With commercial, it’s a flip side equation.

Commercial is an investment class which can gross five to seven per cent rental return on its purchase price. This means with interest rates at historic lows, investors are able to secure lending at an extraordinarily low cost. If you can borrow funds at two per cent and invest them in an asset providing six per cent rent return, you’re already well ahead.

This is why commercial often appeals to investor who are well advanced in their wealth building strategy – especially those approaching retirement. These landlords will have made substantial capital gains in residential and are now looking at ways to boost the income from their portfolio as they transition away from work.

 

  1. Tenants cover outgoings

Tenant obligations in commercial investment are very different to those in residential.

Commercial leases normally require tenants to cover all outgoing for the premises – both theirs (utilities) and the landlord’s (rates, taxes and levees). In addition, tenants are usually responsible for repairs and maintenance that aren’t structural or capital items. Tenants also insure the premises.

In short, the rent paid by tenants is far a net figure than a gross figure. As a commercial landlord, you’ll be insulted from a multitude of costs, giving you more surety about the regular income you receive.

 

  1. Pure investment play

Part of the challenge around residential investment is that you are dealing with people’s homes where they want to feel safe and secure. Also, you will occasionally hear of bad tenants and it can be difficult for landlords to be 100 per cent comfortable their property isn’t being misused or not looked after.

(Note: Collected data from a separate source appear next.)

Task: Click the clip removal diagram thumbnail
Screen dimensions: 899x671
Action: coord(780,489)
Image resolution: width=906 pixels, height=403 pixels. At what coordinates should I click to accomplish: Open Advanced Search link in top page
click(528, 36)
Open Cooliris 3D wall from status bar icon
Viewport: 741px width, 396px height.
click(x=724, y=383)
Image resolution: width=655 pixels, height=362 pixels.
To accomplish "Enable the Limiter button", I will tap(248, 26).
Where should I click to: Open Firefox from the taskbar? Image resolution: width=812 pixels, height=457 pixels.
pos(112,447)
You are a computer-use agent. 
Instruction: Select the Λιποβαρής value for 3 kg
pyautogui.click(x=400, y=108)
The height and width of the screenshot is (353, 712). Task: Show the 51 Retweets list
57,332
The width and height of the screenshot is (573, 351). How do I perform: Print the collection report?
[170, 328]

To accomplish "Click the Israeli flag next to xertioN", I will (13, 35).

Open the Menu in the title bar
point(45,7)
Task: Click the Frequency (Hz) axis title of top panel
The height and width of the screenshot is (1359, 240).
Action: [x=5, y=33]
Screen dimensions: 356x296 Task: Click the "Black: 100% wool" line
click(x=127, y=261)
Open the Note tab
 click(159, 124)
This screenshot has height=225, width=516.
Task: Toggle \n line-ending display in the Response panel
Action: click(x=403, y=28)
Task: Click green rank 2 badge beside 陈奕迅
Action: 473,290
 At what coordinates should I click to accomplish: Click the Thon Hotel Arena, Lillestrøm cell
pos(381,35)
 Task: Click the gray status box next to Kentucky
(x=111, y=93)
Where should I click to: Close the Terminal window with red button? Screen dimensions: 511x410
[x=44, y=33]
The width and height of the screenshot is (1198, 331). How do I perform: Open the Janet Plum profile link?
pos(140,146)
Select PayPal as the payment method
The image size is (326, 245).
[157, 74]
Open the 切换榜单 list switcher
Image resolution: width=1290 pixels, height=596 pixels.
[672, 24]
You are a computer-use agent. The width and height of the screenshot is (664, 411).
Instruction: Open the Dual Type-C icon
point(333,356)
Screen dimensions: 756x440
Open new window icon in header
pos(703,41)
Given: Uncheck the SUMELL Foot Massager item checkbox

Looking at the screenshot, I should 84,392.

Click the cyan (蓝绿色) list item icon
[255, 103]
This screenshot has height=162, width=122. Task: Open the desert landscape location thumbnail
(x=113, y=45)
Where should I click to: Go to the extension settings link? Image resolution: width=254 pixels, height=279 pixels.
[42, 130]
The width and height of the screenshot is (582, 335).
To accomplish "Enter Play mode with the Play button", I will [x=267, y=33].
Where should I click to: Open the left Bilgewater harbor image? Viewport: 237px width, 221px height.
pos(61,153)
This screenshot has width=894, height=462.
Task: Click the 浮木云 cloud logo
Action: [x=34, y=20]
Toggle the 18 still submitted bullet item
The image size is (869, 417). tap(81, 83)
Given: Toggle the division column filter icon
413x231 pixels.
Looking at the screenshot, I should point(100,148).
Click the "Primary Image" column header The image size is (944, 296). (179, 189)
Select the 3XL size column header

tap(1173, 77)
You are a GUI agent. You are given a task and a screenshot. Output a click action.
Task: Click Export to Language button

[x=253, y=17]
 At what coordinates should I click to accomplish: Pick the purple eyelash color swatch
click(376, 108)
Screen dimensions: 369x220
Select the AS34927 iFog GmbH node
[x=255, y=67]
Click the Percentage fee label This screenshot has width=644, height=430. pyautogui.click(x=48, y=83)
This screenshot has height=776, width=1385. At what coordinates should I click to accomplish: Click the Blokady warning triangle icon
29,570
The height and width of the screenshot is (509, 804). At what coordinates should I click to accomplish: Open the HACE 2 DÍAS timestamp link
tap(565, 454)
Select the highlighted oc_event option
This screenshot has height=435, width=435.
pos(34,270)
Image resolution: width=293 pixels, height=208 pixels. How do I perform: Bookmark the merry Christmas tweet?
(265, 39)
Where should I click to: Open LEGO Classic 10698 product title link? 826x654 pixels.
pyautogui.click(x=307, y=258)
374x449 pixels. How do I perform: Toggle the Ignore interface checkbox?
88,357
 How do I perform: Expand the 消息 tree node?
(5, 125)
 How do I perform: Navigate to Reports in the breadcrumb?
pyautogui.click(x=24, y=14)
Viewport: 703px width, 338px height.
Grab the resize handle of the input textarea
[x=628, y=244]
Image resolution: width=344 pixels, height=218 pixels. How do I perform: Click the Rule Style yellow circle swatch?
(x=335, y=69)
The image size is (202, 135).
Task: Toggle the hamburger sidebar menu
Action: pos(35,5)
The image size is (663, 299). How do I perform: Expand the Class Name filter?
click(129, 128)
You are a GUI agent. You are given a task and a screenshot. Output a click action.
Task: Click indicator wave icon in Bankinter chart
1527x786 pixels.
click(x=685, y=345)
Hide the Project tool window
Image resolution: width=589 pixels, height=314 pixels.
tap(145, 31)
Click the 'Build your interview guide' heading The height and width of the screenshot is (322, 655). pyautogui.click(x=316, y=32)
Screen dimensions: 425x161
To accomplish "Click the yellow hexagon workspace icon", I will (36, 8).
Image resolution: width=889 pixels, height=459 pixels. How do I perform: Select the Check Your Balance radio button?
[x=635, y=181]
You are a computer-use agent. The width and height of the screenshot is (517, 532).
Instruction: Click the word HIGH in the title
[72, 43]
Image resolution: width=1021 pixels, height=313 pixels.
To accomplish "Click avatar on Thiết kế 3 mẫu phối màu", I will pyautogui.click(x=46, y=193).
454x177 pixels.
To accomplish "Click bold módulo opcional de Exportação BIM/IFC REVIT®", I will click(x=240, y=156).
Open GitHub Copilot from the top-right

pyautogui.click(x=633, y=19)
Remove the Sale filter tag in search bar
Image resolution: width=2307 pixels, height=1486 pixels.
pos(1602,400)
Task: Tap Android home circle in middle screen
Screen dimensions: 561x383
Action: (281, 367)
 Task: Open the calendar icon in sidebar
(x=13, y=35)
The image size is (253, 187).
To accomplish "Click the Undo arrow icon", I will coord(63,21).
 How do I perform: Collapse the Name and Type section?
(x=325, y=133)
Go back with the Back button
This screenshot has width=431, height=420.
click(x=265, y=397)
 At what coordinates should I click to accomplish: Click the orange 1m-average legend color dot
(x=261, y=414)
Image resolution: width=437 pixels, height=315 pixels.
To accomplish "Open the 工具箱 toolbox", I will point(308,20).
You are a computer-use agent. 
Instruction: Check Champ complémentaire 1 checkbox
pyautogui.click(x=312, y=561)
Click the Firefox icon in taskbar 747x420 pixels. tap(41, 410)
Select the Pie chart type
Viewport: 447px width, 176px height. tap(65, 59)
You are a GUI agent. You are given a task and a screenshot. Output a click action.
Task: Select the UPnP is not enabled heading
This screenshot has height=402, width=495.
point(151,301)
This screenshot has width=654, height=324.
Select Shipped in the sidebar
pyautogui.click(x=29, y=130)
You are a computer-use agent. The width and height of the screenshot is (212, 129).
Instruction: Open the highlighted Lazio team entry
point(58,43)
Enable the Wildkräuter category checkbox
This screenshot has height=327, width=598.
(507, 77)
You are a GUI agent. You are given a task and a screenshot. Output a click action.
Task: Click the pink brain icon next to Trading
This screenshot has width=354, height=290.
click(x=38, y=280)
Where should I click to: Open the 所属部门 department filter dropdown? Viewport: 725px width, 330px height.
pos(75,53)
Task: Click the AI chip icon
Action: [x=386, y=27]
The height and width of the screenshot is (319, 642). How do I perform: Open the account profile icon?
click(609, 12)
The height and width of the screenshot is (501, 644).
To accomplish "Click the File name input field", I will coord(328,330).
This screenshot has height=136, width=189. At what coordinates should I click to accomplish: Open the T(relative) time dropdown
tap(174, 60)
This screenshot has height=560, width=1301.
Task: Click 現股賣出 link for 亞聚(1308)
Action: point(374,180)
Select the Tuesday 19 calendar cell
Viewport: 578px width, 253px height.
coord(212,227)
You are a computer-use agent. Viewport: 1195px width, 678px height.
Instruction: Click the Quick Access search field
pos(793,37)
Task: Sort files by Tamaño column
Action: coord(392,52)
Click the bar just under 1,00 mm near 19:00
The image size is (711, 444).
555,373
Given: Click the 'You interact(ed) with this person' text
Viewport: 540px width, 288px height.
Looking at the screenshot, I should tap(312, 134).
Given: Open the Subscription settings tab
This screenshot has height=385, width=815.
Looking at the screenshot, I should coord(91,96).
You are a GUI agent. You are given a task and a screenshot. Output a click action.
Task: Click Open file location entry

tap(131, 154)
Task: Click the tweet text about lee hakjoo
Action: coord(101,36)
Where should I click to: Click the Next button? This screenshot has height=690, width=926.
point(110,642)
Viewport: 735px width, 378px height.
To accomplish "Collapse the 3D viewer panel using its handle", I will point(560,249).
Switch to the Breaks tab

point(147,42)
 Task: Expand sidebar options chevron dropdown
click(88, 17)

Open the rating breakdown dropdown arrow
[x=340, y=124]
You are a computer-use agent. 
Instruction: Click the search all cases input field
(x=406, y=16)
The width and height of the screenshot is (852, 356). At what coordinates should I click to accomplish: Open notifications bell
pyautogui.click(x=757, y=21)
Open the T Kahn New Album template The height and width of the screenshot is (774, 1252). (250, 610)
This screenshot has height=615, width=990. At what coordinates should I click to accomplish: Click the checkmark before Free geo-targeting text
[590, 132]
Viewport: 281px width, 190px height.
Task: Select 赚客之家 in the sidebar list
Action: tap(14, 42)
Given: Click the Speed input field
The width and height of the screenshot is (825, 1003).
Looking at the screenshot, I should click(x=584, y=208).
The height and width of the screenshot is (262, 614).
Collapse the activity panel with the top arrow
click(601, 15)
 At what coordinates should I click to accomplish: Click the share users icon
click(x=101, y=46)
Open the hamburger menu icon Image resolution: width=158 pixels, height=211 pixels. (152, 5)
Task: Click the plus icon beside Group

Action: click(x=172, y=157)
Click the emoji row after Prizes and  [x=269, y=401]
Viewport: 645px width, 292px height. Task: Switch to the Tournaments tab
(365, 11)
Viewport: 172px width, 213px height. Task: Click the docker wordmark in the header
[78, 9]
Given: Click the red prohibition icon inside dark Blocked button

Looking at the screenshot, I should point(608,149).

Face it – residential real estate has an emotional element. This is far less the case with commercial.

Whether you’re dealing with tenants, sellers, property managers or selling agents there is – for the most part – a professional detachment around the asset.

It’s easier to assess value and form a clear picture on what things are worth for sale or rent in the commercial realm. There is less to and fro, wailing and gnashing of teeth. There are fewer emotional triggers and premiums based on the heart, not the head.

In addition, there’s a smaller network of professionals working in the commercial sector. Commercial specialists are well connected, and most are fully aware of applicable sales and rental evidence used for comparison purposes. This tends to make transactions more clinical and, ultimately, less stressful.

 

  1. Long leases

To some degree this is both a blessing and curse with commercial. Tenants tend to take leases over multiple years, and conditions often include an option to renew for a set number of years after the initial period expires. In addition, rents are regularly reviewed and rent increases (either to market, set to CPI or based on a fix percentage) occur at predetermined dates.

The downside is that when a property does fall vacant, it can take an extended time to secure a new, suitable tenant for your commercial asset. Tenant quality and security are crucial to maintaining your property’s value and growth prospects. As such, ensure you are relying on good, professional advice when analysing a commercial opportunity.

 

Commercial property investment isn’t without risk of course. There are nuanced considerations that mut be taken into account. That’s why it’s essential to have an experienced commercial buyers’ agent in your corner when looking to purchase. The right expert will help you avoid the pitfalls and maximise the results.